Instructions to follow>
Please return only the lines from the one holding "(312) 234-9400 (48, 2313)" through the one holding "Fishing Lures 101 (91, 1875)", exactly as they appear in the records below, both ends included.

Data>

* * * * *

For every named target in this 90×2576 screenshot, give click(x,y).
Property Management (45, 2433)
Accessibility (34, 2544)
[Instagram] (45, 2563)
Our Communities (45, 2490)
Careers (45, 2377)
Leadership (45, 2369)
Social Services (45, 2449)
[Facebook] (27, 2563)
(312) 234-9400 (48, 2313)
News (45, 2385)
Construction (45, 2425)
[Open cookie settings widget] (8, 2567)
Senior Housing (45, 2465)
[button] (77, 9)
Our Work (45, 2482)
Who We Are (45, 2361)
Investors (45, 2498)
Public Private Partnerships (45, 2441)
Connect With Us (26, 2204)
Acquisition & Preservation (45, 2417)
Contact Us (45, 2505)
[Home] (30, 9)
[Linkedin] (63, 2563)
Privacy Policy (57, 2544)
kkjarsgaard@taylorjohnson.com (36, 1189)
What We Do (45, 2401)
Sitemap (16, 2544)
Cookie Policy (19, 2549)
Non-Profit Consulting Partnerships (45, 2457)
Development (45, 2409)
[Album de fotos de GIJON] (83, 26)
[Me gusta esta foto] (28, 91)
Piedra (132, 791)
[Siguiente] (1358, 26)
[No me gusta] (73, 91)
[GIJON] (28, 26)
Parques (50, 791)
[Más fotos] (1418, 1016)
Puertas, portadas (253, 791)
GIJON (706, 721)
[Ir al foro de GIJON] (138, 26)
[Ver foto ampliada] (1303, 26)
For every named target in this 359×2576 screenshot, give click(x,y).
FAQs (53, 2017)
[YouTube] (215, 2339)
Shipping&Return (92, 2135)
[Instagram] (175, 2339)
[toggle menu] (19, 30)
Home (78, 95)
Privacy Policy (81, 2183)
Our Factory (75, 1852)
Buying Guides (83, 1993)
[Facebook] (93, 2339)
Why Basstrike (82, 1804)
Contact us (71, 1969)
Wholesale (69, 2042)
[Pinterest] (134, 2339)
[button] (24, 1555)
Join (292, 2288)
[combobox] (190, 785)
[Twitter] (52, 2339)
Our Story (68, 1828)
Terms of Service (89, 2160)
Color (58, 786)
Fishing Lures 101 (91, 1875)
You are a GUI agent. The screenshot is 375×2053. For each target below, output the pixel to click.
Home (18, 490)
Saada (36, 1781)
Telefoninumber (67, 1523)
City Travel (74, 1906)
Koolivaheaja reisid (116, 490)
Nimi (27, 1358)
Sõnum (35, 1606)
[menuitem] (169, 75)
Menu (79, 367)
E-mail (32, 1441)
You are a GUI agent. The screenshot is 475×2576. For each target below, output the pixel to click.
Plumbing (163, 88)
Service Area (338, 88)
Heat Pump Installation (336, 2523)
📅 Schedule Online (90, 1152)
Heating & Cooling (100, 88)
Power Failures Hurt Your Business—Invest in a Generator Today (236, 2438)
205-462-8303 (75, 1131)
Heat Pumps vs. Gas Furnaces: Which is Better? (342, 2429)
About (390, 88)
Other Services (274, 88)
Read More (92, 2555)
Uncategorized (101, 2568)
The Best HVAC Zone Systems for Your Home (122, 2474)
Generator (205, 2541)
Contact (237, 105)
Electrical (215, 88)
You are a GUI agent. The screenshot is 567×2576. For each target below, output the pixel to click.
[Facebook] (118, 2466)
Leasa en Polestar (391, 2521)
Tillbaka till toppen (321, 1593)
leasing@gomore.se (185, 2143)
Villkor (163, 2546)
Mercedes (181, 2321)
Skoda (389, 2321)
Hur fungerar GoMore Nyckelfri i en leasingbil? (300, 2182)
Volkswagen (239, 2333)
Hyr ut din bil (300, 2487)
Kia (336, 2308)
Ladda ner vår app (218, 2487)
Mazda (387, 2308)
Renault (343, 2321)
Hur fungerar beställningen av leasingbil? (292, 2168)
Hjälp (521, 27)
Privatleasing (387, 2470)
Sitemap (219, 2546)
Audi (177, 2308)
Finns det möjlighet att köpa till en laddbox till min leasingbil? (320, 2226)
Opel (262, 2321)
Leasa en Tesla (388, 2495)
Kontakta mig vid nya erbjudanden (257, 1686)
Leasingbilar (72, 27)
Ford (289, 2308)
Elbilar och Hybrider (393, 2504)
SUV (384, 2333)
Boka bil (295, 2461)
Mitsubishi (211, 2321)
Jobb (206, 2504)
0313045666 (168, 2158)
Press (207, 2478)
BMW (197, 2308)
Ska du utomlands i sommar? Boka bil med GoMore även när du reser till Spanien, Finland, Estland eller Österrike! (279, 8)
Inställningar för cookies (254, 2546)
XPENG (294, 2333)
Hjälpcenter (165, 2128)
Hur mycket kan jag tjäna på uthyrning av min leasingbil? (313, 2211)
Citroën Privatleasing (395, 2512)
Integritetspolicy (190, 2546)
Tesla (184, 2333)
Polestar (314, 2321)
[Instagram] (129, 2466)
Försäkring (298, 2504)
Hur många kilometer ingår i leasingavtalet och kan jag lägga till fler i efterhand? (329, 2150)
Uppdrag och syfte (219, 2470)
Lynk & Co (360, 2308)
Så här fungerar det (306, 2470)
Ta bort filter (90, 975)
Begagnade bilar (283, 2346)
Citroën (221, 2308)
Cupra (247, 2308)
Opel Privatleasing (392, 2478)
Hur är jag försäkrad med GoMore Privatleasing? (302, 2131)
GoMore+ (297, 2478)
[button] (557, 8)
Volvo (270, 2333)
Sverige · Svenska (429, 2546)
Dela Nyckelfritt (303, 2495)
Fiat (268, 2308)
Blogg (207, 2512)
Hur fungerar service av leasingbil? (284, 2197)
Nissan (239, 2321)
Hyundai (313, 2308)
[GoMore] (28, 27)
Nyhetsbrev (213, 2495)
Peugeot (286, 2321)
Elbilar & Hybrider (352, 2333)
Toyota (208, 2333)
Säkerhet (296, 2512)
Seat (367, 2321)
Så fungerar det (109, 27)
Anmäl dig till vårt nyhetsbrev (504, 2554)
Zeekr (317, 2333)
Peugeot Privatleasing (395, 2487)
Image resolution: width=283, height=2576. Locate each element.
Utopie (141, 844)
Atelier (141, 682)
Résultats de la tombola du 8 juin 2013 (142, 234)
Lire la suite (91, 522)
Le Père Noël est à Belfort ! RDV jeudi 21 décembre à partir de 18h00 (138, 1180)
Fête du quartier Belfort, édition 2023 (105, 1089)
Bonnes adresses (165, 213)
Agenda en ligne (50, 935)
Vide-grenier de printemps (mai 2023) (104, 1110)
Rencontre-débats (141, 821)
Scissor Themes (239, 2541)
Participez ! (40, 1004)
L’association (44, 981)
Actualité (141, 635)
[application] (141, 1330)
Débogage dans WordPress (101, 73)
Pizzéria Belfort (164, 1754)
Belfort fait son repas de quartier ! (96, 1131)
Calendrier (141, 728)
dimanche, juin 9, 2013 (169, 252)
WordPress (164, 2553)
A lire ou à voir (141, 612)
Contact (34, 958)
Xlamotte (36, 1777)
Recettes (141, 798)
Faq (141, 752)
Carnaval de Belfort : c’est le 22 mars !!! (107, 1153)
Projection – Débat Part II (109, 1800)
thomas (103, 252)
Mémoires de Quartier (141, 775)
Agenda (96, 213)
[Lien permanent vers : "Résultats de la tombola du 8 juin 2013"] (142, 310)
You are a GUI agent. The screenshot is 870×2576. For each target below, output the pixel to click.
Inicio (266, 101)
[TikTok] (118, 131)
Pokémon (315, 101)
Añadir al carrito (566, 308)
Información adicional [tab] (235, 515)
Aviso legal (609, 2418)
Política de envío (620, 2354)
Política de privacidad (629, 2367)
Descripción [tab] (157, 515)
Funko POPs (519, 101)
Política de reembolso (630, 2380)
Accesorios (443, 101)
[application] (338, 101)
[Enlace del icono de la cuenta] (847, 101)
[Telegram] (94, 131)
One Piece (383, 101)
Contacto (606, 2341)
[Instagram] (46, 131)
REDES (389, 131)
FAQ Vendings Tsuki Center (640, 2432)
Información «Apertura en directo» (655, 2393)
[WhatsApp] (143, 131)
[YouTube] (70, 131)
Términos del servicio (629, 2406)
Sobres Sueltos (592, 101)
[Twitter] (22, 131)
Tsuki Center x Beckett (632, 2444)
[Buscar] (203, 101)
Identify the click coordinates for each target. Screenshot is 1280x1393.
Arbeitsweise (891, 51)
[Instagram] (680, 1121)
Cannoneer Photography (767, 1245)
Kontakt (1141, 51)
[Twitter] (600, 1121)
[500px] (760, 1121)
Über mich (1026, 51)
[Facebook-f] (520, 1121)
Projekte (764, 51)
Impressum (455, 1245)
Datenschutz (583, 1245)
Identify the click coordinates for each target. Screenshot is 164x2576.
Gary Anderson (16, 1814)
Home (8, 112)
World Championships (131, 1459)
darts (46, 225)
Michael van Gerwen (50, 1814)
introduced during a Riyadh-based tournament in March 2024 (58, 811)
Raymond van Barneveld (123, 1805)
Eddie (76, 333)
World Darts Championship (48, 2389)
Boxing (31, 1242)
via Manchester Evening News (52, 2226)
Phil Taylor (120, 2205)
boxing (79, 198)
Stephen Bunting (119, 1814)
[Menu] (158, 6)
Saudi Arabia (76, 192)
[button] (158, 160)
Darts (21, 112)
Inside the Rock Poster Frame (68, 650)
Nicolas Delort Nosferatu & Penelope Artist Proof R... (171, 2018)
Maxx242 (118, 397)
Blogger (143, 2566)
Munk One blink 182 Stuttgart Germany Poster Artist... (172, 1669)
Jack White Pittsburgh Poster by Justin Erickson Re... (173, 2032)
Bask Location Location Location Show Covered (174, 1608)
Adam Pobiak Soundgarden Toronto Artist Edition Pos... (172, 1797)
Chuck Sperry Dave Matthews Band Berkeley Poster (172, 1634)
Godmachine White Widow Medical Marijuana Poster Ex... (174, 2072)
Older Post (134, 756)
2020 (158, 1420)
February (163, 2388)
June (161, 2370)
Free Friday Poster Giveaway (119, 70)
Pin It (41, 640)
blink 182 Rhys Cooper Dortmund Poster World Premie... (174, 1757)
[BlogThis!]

* * * * *

Worked solution>
(312) 234-9400 (48, 2313)
News (45, 2385)
Construction (45, 2425)
[Open cookie settings widget] (8, 2567)
Senior Housing (45, 2465)
[button] (77, 9)
Our Work (45, 2482)
Who We Are (45, 2361)
Investors (45, 2498)
Public Private Partnerships (45, 2441)
Connect With Us (26, 2204)
Acquisition & Preservation (45, 2417)
Contact Us (45, 2505)
[Home] (30, 9)
[Linkedin] (63, 2563)
Privacy Policy (57, 2544)
kkjarsgaard@taylorjohnson.com (36, 1189)
What We Do (45, 2401)
Sitemap (16, 2544)
Cookie Policy (19, 2549)
Non-Profit Consulting Partnerships (45, 2457)
Development (45, 2409)
[Album de fotos de GIJON] (83, 26)
[Me gusta esta foto] (28, 91)
Piedra (132, 791)
[Siguiente] (1358, 26)
[No me gusta] (73, 91)
[GIJON] (28, 26)
Parques (50, 791)
[Más fotos] (1418, 1016)
Puertas, portadas (253, 791)
GIJON (706, 721)
[Ir al foro de GIJON] (138, 26)
[Ver foto ampliada] (1303, 26)
For every named target in this 359×2576 screenshot, give click(x,y).
FAQs (53, 2017)
[YouTube] (215, 2339)
Shipping&Return (92, 2135)
[Instagram] (175, 2339)
[toggle menu] (19, 30)
Home (78, 95)
Privacy Policy (81, 2183)
Our Factory (75, 1852)
Buying Guides (83, 1993)
[Facebook] (93, 2339)
Why Basstrike (82, 1804)
Contact us (71, 1969)
Wholesale (69, 2042)
[Pinterest] (134, 2339)
[button] (24, 1555)
Join (292, 2288)
[combobox] (190, 785)
[Twitter] (52, 2339)
Our Story (68, 1828)
Terms of Service (89, 2160)
Color (58, 786)
Fishing Lures 101 (91, 1875)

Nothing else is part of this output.